Et je vois toutes les petites haines et saletés de leurs âmes, mes amis, mais je vois aussi leurs forces, leurs bons côtés, car ce serait affreux de se dédoubler et de ne voir que les crapauds rôtis et les petites mares sur le sol d’un transmat. Je vois des services rendus en secret, des modesties, des fidélités, des charités. Je vois comme mes amis sont bons, au fond, et je m’inquiète, et je me demande ce qu’ils voient en moi, peut-être qu’ils me haïront quand nous sortirons d’ici. Nous continuons à nous dédoubler. Nous voyons ce qu’ils voient en nous ce que nous nous voyons en eux.

Une semaine, c’est si vite passé !

Pauvre Manuel disent-ils, je ne savais pas que c’était si dur pour lui. Tant d’argent, et il se sent coupable parce qu’il ne sait pas à quoi employer sa vie. Trouvez une cause, Manuel. Trouvez une cause. Une cause. Je leur dis que j’essaye. Je cherche.

Ils disent : et les androïdes ?

Vous croyez ? Que dirait mon père ? S’il n’approuve pas.

Ne vous inquiétez donc pas de lui. Faites ce que vous trouvez juste. Clissa est partisan des droits des androïdes. S’il explose, laissez Clissa lui parler avant vous.

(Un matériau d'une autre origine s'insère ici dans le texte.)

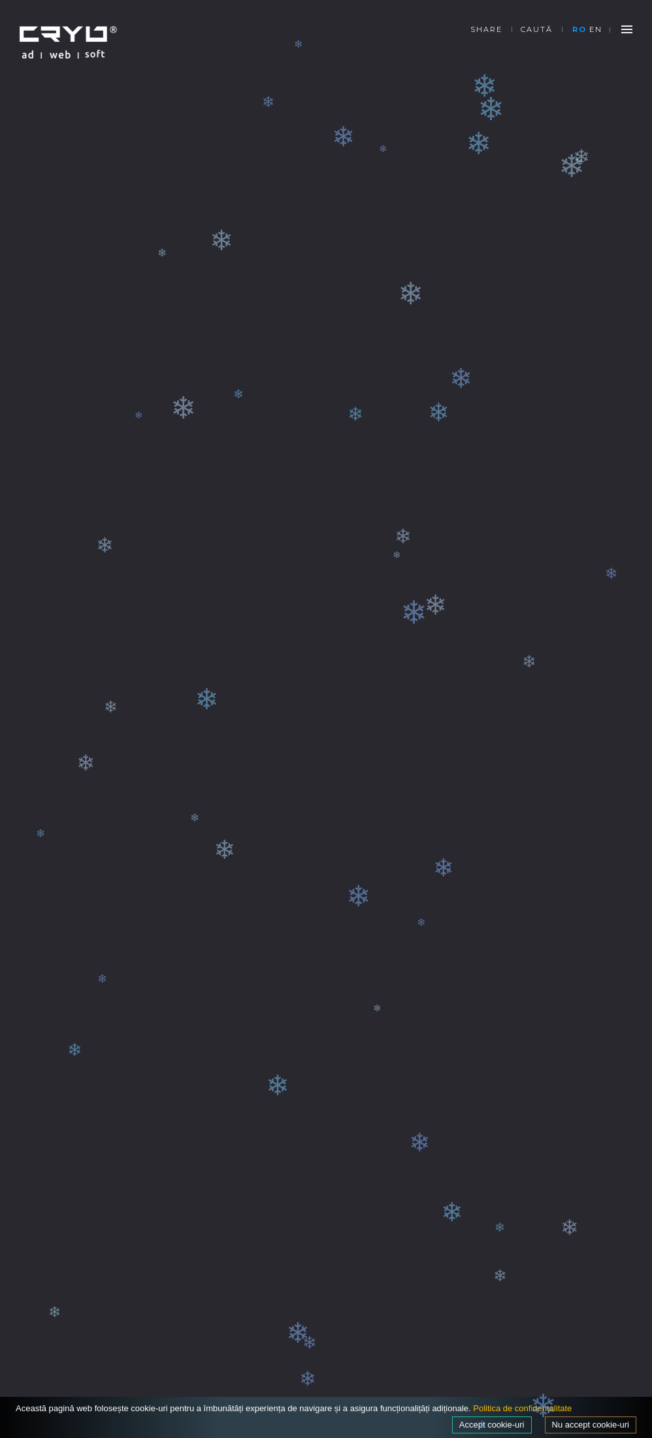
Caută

Pourquoi exploserait-il ? Il a fait sa pelote grâce aux androïdes, maintenant, il peut bien se payer le luxe de les laisser voter. Je parie qu’ils voteraient pour lui. Vous savez que tous les androïdes sont amoureux de votre père ? Oui. Il y a des moments où je me dis que ce doit être pour eux presque comme une religion. La religion de Krug. Après tout, ce n’est pas si bête d’adorer son créateur. Ne riez pas. Mais je ne peux pas m’en empêcher. Ces idiots d’androïdes se prosternant devant mon père. Devant des idoles le représentant, je parie ?

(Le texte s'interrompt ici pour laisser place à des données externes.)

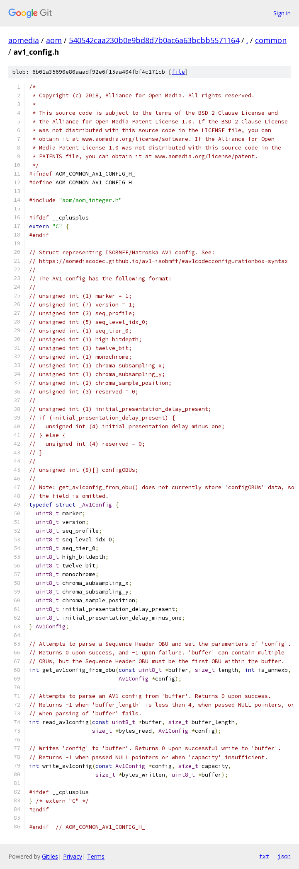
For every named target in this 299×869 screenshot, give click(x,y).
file (178, 71)
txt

Vous sortez du sujet, Manuel. Si cela vous porte souci de ne rien faire d’important dans la vie, lancez une croisade. Des droits égaux pour les androïdes. Relevez la condition des androïdes ! Ah ! vous parlez, relever la condition des androïdes ! Ce n’est pas digne de vous. Vous avez sans doute raison.

Nous entendons les gongs et nous savons que notre semaine est finie.

Nous tombons du réseau. Nous nous reglissons dans notre tête. On me dit qu’ils procèdent à cette opération avec beaucoup, beaucoup de précautions, ramener chacun dans sa propre tête.

Pour autant que j’en puisse juger, je suis Manuel Krug.

Ils nous font sortir doucement. Il y a une salle de réadaptation de l’autre côté du réseau. Nous y restons trois, quatre heures, nous réhabituant à n’être plus qu’un individu. Nous nous regardons d’un air bizarre. Mais la plupart du temps, nous ne nous regardons pas du tout. Quelqu’un a trop ri avec ma bouche.

Dans la salle de réadaptation, il y a d’autres de ces nouveaux jouets, de ces cubes aux arêtes arrondies. Le mien m’adresse une série de messages.

Il est maintenant 0900 heures à Karachi.

C’est la première fois que vous vous rencontrez vous-même ?

Votre père aimerait sans doute avoir de vos nouvelles.

Seules les réponses vraies sont fausses.

Ils ont réglé leur différend à l’amiable.

Autrefois nous étions tous beaucoup plus sages.

Cet appareil m’ennuie et m’effraie. Je le jette. Je suis presque certain de n’être ni Cadge Foster ni Lloyd Tennyson, mais le crapaud m’inquiète. J’irai voir Lilith dès que je sortirai d’ici. Je devrais peut-être parler d’abord à Clissa. Mon père doit être à sa tour. Comment progresse cette grande érection ? Recevra-t-il bientôt des messages des étoiles pour occuper ses nuits d’hiver ?

— Messieurs, nous espérons vous revoir bientôt parmi nous, nous dit le souriant alpha.

Nous sortons. Je suis eux. Ils sont moi. Nous sommes nous.

Nous nous serrons solennellement la main. Nous allons vers les transmats.

Docile et vertueux, je vais rejoindre Clissa.